Pemimpin Tertinggi Iran, Ayatollah Ali Khamenei, mengungkapkan bahwa serangan Israel selama 12 hari pada Juni 2025 memiliki tujuan terselubung. Serangan tersebut bukan hanya sekadar aksi militer biasa, melainkan strategi untuk mengguncang stabilitas sistem pemerintahan Iran dari dalam.
Khamenei menuturkan bahwa Israel berupaya melemahkan sistem negara melalui serangan yang tertarget. Ia menjelaskan hal ini dalam sebuah pertemuan dengan pejabat yudisial, seperti yang dikutip oleh AFP.
Serangan Israel dan Dampaknya terhadap Iran
Khamenei menyatakan dalam video yang diunggah di situs resminya bahwa tujuan utama serangan Israel adalah memicu kerusuhan internal. Mereka berharap dapat menghasut rakyat Iran untuk menggulingkan sistem pemerintahan yang ada.
Serangan besar-besaran Israel pada 13 Juni 2025 menewaskan sejumlah komandan militer dan ilmuwan nuklir Iran. Lebih dari 1.000 warga Iran dilaporkan tewas akibat serangan tersebut.
Perdana Menteri Israel, Benjamin Netanyahu, menyatakan kepada Fox News bahwa serangan ini bertujuan untuk mengubah sistem pemerintahan Iran. Pernyataan ini semakin memperkuat dugaan adanya agenda terselubung di balik serangan tersebut.
Sebagai balasan, Iran melancarkan serangan rudal dan drone yang menewaskan 28 warga Israel. Tindakan balasan ini semakin meningkatkan ketegangan di kawasan tersebut.
Amerika Serikat, sekutu dekat Israel, juga turut campur tangan dengan melancarkan serangan terhadap fasilitas nuklir Iran pada 22 Juni 2025. Serangan ini terjadi di Fordo, Isfahan, dan Natanz.
Iran membalas serangan AS dengan meluncurkan rudal ke pangkalan udara Al Udeid di Qatar. Khamenei menyebut serangan balasan ini sebagai “pukulan besar” untuk Amerika Serikat.
Gencatan senjata antara Iran dan Israel baru tercapai pada 24 Juni 2025. Namun, dampak dari serangan tersebut masih terasa hingga saat ini.
Konsekuensi Politik dan Diplomasi
Serangan Israel ke Iran terjadi hanya dua hari sebelum pertemuan keenam antara Teheran dan Washington dalam pembicaraan nuklir pada 12 April 2025. Pertemuan tersebut akhirnya tidak dilanjutkan.

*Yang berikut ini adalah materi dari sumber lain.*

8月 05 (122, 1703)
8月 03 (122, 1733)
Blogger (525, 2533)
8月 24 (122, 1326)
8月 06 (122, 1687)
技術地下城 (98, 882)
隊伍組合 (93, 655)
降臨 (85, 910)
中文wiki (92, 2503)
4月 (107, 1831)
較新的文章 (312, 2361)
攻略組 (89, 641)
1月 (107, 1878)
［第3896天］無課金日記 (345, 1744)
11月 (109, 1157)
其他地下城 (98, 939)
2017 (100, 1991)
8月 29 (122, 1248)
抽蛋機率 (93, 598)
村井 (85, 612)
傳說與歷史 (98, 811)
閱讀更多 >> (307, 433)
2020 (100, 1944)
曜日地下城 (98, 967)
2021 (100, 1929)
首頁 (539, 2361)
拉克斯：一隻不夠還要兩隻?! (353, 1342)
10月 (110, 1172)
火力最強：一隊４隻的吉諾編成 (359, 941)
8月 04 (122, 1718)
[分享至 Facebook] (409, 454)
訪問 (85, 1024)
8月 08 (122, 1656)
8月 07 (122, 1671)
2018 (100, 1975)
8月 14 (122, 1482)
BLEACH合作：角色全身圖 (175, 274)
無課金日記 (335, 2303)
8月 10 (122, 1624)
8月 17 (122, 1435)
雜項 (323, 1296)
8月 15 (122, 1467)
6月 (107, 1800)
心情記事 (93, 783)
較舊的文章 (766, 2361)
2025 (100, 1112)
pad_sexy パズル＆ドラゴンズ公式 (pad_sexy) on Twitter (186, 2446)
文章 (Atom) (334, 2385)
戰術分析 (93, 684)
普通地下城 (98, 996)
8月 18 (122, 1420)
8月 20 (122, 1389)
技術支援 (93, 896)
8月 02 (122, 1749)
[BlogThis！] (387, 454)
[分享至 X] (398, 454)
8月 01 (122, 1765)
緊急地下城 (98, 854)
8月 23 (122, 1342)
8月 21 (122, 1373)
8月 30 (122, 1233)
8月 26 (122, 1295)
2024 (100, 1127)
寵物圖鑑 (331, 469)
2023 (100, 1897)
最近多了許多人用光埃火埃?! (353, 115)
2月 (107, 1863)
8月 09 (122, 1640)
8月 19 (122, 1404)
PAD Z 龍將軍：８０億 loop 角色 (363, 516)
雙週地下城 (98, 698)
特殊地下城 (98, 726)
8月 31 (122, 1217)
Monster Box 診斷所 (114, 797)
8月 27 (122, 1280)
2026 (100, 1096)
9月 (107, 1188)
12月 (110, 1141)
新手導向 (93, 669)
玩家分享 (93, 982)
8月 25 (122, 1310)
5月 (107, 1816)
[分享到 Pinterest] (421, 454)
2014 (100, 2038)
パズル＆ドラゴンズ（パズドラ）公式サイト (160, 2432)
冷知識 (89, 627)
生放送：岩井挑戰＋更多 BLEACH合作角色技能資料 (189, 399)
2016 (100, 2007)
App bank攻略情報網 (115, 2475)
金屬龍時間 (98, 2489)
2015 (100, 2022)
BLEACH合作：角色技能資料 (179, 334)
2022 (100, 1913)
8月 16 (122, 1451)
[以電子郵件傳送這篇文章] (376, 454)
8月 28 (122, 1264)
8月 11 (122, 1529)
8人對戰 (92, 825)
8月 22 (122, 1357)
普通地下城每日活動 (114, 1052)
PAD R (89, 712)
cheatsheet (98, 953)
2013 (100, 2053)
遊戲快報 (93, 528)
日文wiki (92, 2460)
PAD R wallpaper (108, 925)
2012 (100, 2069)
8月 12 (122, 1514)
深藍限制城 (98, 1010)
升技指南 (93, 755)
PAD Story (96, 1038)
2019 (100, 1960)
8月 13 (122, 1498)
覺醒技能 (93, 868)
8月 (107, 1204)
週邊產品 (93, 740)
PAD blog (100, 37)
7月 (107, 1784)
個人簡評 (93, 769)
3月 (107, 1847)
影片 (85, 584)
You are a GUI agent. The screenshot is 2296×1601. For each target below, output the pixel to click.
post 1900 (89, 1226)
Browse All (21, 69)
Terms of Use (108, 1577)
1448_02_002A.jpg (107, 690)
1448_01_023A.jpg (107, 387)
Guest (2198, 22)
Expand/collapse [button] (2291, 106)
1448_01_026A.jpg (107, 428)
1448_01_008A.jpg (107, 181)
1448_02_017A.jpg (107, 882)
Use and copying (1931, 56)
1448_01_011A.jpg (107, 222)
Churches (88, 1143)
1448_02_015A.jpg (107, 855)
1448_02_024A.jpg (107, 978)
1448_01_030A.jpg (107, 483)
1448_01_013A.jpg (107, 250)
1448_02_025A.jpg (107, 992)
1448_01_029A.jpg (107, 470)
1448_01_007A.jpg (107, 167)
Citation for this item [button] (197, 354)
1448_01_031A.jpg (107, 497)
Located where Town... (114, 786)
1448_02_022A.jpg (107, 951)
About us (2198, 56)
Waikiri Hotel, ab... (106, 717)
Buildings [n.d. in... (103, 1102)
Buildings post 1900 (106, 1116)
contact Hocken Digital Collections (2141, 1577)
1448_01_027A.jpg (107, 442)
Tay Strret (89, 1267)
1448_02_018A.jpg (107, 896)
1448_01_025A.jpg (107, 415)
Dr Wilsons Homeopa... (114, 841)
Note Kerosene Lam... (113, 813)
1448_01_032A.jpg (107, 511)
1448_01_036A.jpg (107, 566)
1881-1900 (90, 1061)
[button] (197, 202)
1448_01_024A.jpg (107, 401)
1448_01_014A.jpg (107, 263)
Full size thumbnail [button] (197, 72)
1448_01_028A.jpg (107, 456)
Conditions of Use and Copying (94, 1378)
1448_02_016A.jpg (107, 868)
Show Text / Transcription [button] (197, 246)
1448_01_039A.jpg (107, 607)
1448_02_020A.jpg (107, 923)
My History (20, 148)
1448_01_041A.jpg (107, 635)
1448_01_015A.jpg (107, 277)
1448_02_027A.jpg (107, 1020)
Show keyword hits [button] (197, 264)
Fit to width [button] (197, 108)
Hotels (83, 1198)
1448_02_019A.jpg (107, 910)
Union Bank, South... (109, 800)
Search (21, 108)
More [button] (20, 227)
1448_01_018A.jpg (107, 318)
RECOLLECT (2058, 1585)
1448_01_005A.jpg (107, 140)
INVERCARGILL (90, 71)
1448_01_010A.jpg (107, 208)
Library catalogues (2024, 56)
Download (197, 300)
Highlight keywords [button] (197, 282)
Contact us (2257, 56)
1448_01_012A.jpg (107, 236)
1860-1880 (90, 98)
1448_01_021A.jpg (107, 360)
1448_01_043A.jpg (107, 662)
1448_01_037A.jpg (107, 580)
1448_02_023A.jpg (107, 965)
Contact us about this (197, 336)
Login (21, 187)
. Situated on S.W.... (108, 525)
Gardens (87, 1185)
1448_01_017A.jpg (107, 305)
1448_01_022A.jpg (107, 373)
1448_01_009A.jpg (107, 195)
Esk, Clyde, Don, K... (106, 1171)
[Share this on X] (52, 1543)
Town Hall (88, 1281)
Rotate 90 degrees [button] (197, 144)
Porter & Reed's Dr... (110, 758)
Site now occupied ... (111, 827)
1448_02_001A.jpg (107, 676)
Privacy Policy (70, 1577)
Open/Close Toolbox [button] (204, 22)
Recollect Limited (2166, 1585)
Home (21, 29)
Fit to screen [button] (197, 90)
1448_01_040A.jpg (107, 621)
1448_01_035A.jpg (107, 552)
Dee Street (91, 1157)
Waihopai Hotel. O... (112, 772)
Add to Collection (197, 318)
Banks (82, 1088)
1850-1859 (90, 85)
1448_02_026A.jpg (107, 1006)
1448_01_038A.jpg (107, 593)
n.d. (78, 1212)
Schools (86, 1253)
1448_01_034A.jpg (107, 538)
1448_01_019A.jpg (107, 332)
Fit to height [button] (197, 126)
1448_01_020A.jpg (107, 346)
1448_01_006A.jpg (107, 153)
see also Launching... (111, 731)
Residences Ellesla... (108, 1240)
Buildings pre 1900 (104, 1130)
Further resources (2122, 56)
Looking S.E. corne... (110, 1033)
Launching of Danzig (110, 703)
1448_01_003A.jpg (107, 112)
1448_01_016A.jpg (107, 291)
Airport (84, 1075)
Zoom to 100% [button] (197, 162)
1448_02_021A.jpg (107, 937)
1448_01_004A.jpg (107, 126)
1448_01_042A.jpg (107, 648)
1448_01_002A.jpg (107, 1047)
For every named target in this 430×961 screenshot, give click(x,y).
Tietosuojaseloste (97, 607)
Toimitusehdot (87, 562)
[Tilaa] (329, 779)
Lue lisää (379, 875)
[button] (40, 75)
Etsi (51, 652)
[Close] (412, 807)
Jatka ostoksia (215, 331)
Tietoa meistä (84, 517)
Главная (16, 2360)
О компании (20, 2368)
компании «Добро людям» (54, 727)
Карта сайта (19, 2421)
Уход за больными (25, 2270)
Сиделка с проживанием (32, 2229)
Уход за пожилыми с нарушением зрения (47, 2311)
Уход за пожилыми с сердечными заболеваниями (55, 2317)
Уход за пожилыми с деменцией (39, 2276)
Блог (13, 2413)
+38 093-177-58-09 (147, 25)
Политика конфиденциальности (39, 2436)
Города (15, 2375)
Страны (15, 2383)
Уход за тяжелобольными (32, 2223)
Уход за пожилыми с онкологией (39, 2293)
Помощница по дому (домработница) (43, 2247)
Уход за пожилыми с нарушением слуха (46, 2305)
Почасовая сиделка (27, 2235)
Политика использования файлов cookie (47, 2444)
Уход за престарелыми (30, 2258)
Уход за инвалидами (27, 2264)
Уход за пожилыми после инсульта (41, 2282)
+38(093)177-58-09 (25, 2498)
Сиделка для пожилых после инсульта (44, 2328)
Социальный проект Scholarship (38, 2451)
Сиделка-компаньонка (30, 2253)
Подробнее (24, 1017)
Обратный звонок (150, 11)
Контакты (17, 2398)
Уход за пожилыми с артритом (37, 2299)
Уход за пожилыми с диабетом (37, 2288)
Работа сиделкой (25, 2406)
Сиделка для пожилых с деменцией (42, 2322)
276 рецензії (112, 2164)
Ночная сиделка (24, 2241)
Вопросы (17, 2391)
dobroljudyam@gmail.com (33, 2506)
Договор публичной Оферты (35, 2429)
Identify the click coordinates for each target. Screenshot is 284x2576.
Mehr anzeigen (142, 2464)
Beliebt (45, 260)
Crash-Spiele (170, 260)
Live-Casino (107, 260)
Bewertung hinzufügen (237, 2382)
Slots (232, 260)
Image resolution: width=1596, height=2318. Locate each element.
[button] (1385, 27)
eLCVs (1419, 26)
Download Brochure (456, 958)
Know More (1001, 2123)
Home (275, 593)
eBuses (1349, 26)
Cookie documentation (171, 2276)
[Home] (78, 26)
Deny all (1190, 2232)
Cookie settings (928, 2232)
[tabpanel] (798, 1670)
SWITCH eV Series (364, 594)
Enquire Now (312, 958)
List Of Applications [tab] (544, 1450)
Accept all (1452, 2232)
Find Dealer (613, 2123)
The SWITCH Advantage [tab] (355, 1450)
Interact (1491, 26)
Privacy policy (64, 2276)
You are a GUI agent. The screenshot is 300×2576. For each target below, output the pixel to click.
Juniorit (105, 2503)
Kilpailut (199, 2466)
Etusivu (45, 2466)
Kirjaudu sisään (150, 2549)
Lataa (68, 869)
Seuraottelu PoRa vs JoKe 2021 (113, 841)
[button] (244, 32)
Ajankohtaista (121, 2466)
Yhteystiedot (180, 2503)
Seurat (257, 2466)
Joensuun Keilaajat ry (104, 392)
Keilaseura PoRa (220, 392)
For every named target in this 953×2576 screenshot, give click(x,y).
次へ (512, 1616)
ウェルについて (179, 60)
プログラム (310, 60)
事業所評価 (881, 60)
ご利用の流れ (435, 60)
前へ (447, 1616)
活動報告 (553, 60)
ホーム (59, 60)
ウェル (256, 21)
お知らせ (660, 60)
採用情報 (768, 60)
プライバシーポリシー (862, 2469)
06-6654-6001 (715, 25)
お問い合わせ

Iran menegaskan bahwa mereka tetap terbuka untuk jalur diplomasi. Namun, mereka meminta jaminan dari Washington bahwa AS tidak akan menggunakan kekuatan militer terhadap Iran.
Parlemen Iran, pada 16 Juli 2025, menolak negosiasi lebih lanjut tanpa pemenuhan beberapa “syarat pra-negosiasi”. Rincian syarat tersebut belum diungkapkan secara resmi.
Khamenei menekankan pentingnya kehati-hatian dan presisi bagi diplomat dan militer Iran dalam mengambil langkah selanjutnya. Ia menegaskan bahwa Iran akan bertindak dari posisi yang kuat, baik dalam diplomasi maupun militer.
Analisis dan Perspektif Ke Depan
Serangan Israel ke Iran menimbulkan pertanyaan serius tentang stabilitas regional dan implikasi globalnya. Ketegangan antara Iran dan Israel, serta keterlibatan AS, menciptakan situasi yang kompleks dan rawan konflik.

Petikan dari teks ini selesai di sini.